• Indépendance? Oui, mais pour quoi faire?

    Lorsque j’étais enfant puis adolescent, la plupart des pays africains ont acquis leur indépendance. Beaucoup de gens comme mon père, sans doute intellectuel un peu naïf, avaient encore sincèrement la nostalgie de l’époque des colonies, l’époque qui avait permis, pensaient-ils, d’apporter la « civilisation » à tous ces gens...

    Avec le recul de l’histoire, on a pu se rendre compte de toutes les injustices subies par tous ces peuples sous le couvert justement d’une certaine idée de la « civilisation ». Je ne pense pas qu’il soit besoin aujourd’hui de revenir sur ce point. C’est tellement beau lorsqu’une nation peut enfin prendre ses propres responsabilités, décider de son avenir, sans qu’on lui impose de l’extérieur la marche à suivre. La plupart des pays fêtent aujourd’hui leur « fête de l’Indépendance » comme fête nationale, avec tous les fastes qui s’imposent.

    Pour ne pas rester naïfs, on sait très bien, malheureusement, que cette indépendance est souvent bien fragile, que les grandes puissances ou les multinationales économiques ont réussi à trouver de nouvelles manières d’exploiter les nations les plus faibles et de leur dicter dans quelle direction avancer sans qu’elles puissent vraiment protester. Nous en reparlerons plus tard, c’est un sujet tellement important pour l’avenir de l’humanité.

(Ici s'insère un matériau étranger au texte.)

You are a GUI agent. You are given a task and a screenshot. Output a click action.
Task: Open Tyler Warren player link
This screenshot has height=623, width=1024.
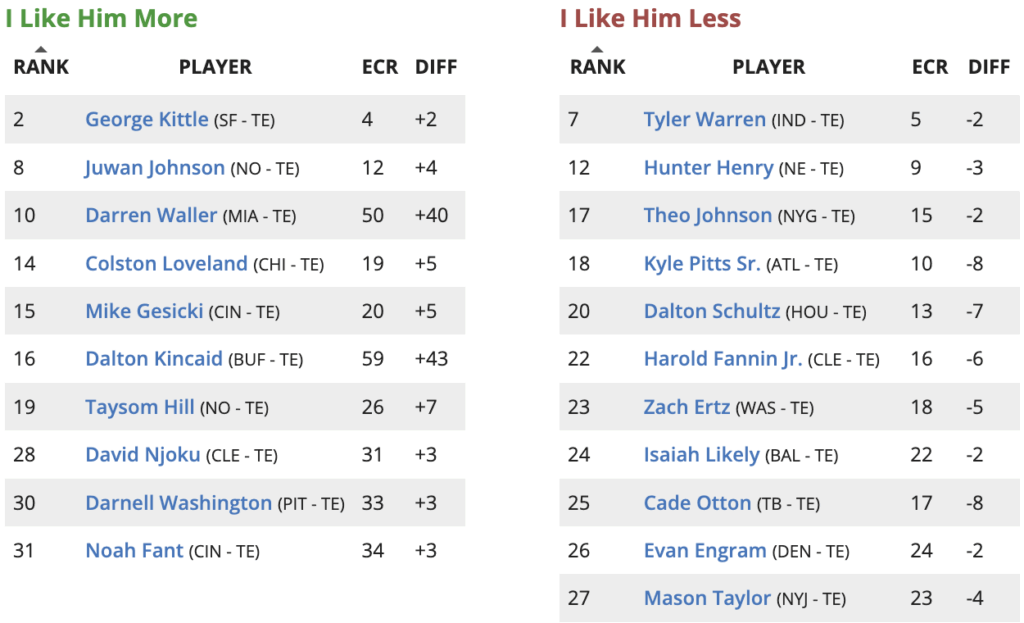pyautogui.click(x=705, y=120)
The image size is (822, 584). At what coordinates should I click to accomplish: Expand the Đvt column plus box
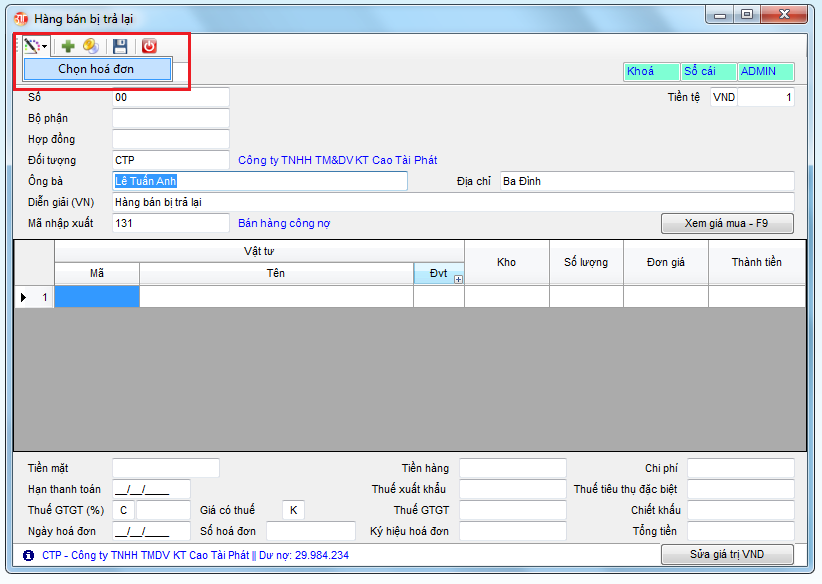(x=458, y=279)
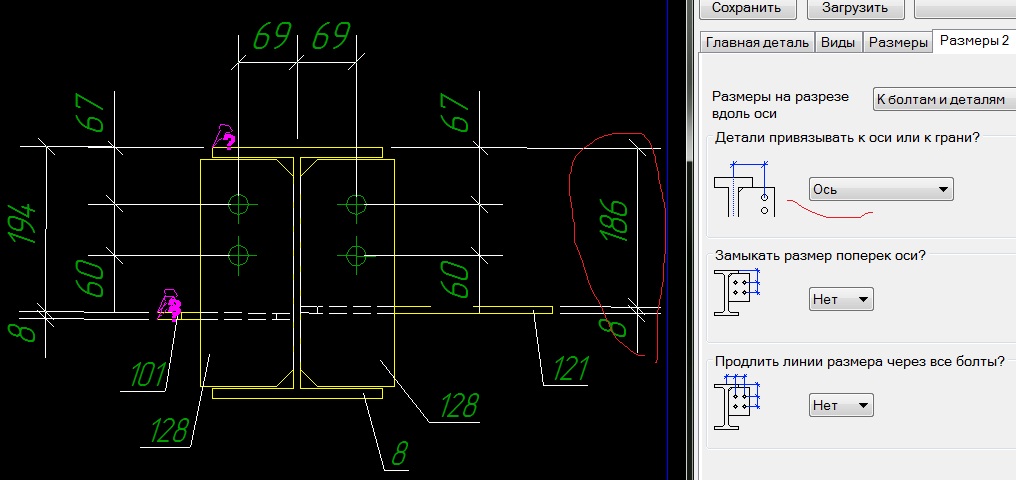Open the Нет dropdown under Продлить линии размера

(840, 405)
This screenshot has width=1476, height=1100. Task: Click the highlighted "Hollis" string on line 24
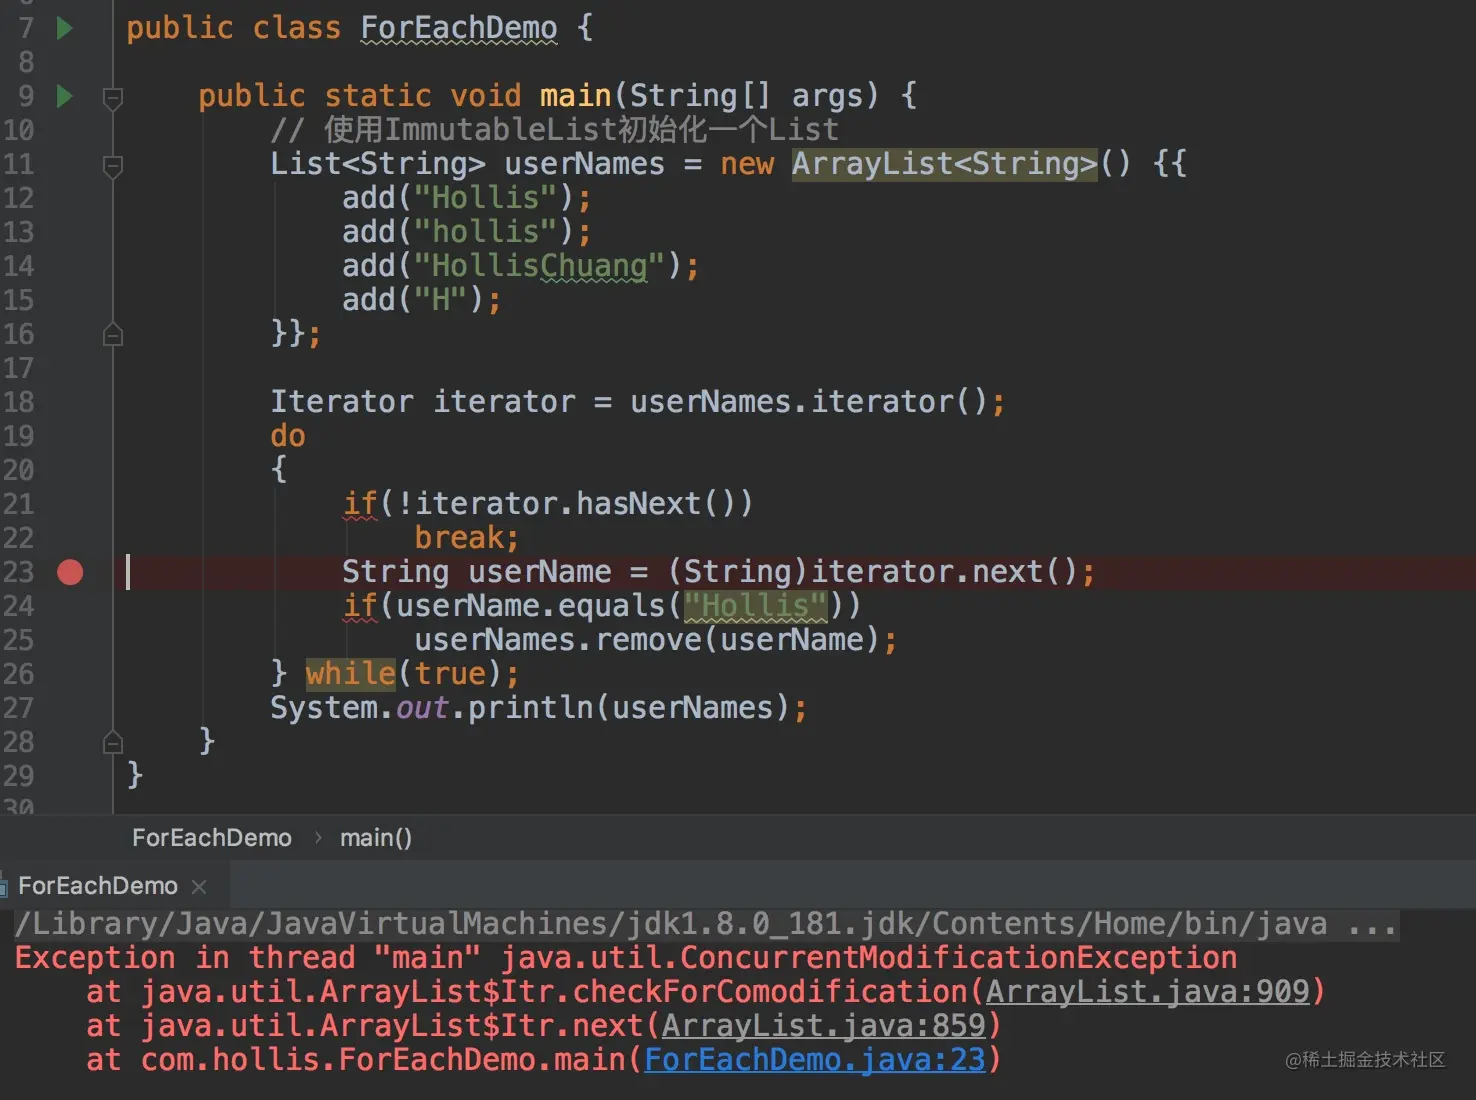[756, 606]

    Mais je voudrais revenir aujourd’hui sur un point de base qui me semble plus important encore et dont on ne parle que si rarement : l’indépendance est une belle et grande chose, un idéal auquel parvenir un jour le plus possible, mais après ? L’indépendance peut-elle être un but en soi, une conquête définitive ?

    Chaque pays est sans doute comme un adolescent qui doit un jour apprendre à se débrouiller dans la vie sans toujours avoir besoin de ses parents. Ce passage de l’adolescence à l’âge adulte est souvent délicat, surtout si les parents le compliquent, mais tôt ou tard advient l’autonomie désirée. Autonomie ne veut pas dire que notre jeune homme ou notre jeune fille se retrouve soudain tout seul, perdu au milieu de la jungle sociale. D’abord notre jeune apprend  à tisser des liens avec ses semblables, il s’éprend d’amitié ou d’amour pour d’autres jeunes comme lui avec lesquels il peut se sentir en confiance et découvrir la vie. Puis, peu à peu, il trouve même un nouveau rapport avec ses parents et les autres générations qu’il côtoie. Si tout s’est bien passé, il se sentira finalement à l’aise avec tout le monde, sans complexe. C’est le jeu de l’humanité, ce jeu de la réciprocité où l’on grandit en accueillant et en donnant à son tour...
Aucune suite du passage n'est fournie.